While the Galaxy S4 has a quad-core Qualcomm Snapdragon 600 processor that’s still a great processor to this day, the Samsung Galaxy S5 comes with an impressive quad-core Qualcomm Snapdragon 800 processor clocked at 2.5 Ghz, that’ll give you a smooth performance no matter what you throw at it. The Galaxy S5 also comes with 2 GB of RAM, which should be enough to cover your multi-tasking needs. Performance is generally snappy and smooth, though mileage may vary depending on usage.
There are just a few major differences between the hardware of the Samsung Galaxy S5 and Galaxy S4, with the most important pertaining to the camera and battery capacity.
Samsung moved from the 13 MP rear shooter of the Galaxy S4 to a 16 MP ISOCELL sensor that can take pictures with less noise and less bloom, even in low light conditions. There’s also 4K video recording, which is limited to 5 minutes of video because of the very large files created by this type of recording.
The battery capacity jumped from 2,600 mAh on the Galaxy S4 to 2,800 mAh on the Galaxy S5. In theory, the Qualcomm Snapdragon 800 should also be more power frugal than the Snapdragon 600, so the signs are good for an improved battery life with the Galaxy S5.

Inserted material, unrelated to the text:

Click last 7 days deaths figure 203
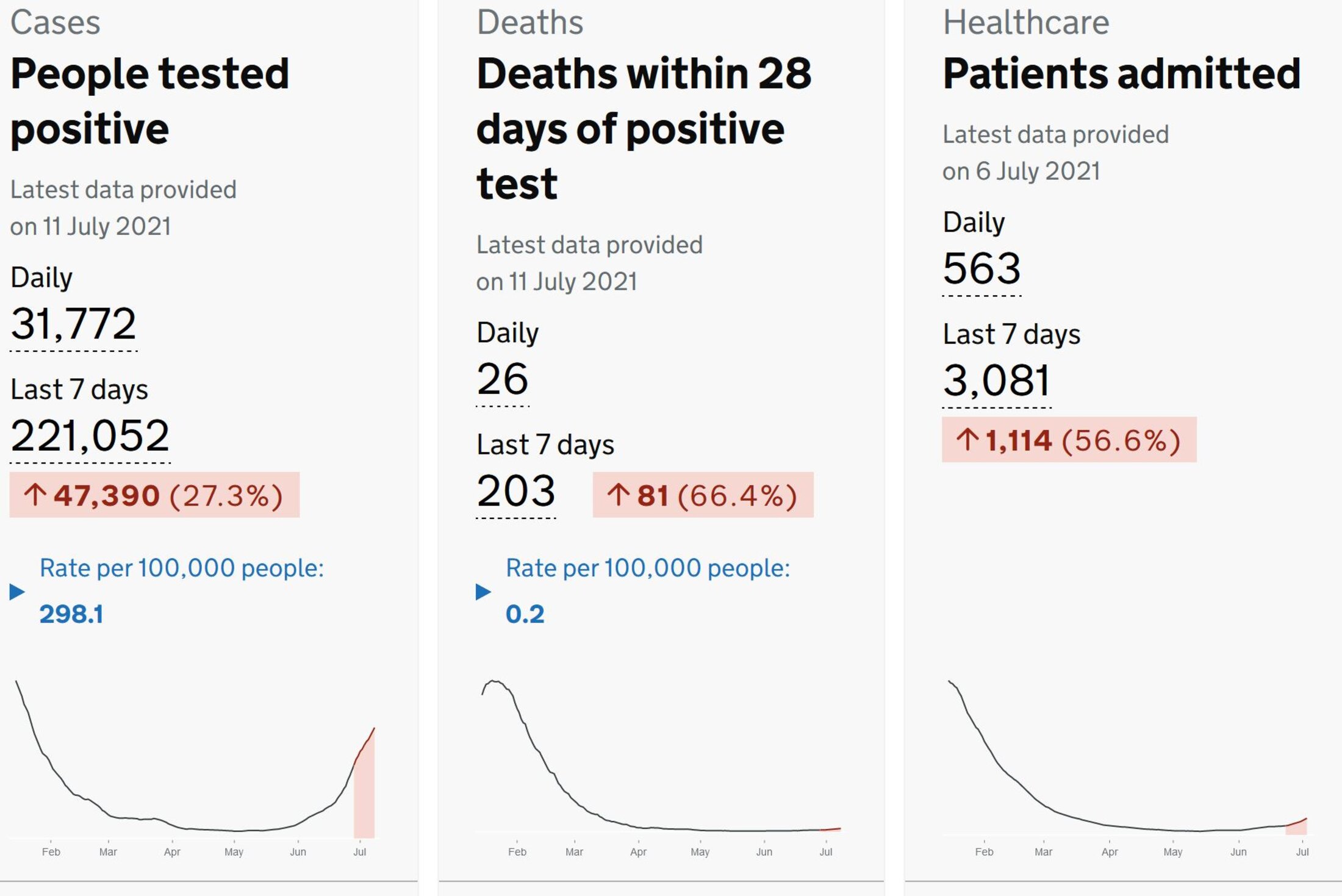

The Galaxy S5 also comes with LTE Cat. 3 MIMO 2×2 for faster transfers. Of course, one of the biggest new features with regards to hardware is the slide-type fingerprint scanner, which means that you will have to slide your finger from the top to the bottom in order to unlock the phone.
Samsung changed some aspects of TouchWiz, but nothing too significant. The toggles in the notifications dropdown are now similar to those on the Galaxy NotePRO, with the Settings also being re-done with the round icons that Samsung teased last week.
Multi-tasking is also re-designed and easier, helped by the replacement of the capacitive Menu button with a Recent Apps button. Kids Mode turns the device into a device for kids where you can choose what apps are accessible, and requires a PIN to get out of this mode.
The Camera app on the Galaxy S5 has also been redone, with a big focus around the large plethora of settings now available to it. This camera app packs quite a bit more than the already full featured Galaxy S4 camera app.
Similar to how you’d access BlinkFeed, the Magazine UX can be found on the leftmost screen on the Galaxy S5. However, Samsung kept many of the traits of the original TouchWiz, so if you were expecting a big update, you’re in for a disappointment.
|Samsung Galaxy S5||Samsung Galaxy S4|
|Display||5.1-inch Super AMOLED, Full HD (1920 x 1080), 432 ppi||5-inch Super AMOLED Full HD (1920 x 1080), 441 ppi|
|Processor||2.5 Ghz quad-core Qualcomm Snapdragon 801, Adreno 330 or 2.1Ghz Octa-core Exynos (depending on market), unspecified GPU in Exynos SoC||1.9 Ghz quad-core Qualcomm Snapdragon 600, Adreno 320|
|RAM||2 GB||2 GB RAM|
|Cameras||16 MP rear LED flash, 2.1 MP front||13 MP rear LED flash, 2 MP front|
|Battery||2,800 mAh||2,600 mAh|
|Storage||16/32 GB, expandable||16/32/64 GB, expandable|
|Networks||3G, LTE Cat. 3 2X2 MIMO||3G, 4G LTE (region dependent)|
|Connectivity||GPS, GLONASS, microUSB 3.0, Wi-Fi a/b/g/n, Bluetooth 4.0 LE||GPS, GLONASS, microUSB 3.0, Wi-Fi a/b/g/n, Bluetooth 4.0 LE|
|Software||Android 4.4 Kitkat||Android 4.3 Jelly Bean (upgradable to Android 4.4 Kitkat)|
|Dimensions||142 x 72.5 x 8.1 mm,|
|136.6 x 69.8 x 7.9 mm, 130 grams|
The Samsung Galaxy S4 represented a big jump from the Galaxy S3 in terms of both hardware and software, the upgrade to Galaxy S5 isn’t as significant. There are improvements in some key areas including the processing package, camera, and battery capacity, along with an aesthetic change as well, but we’ll have to wait and see whether that’s going to be enough for consumers.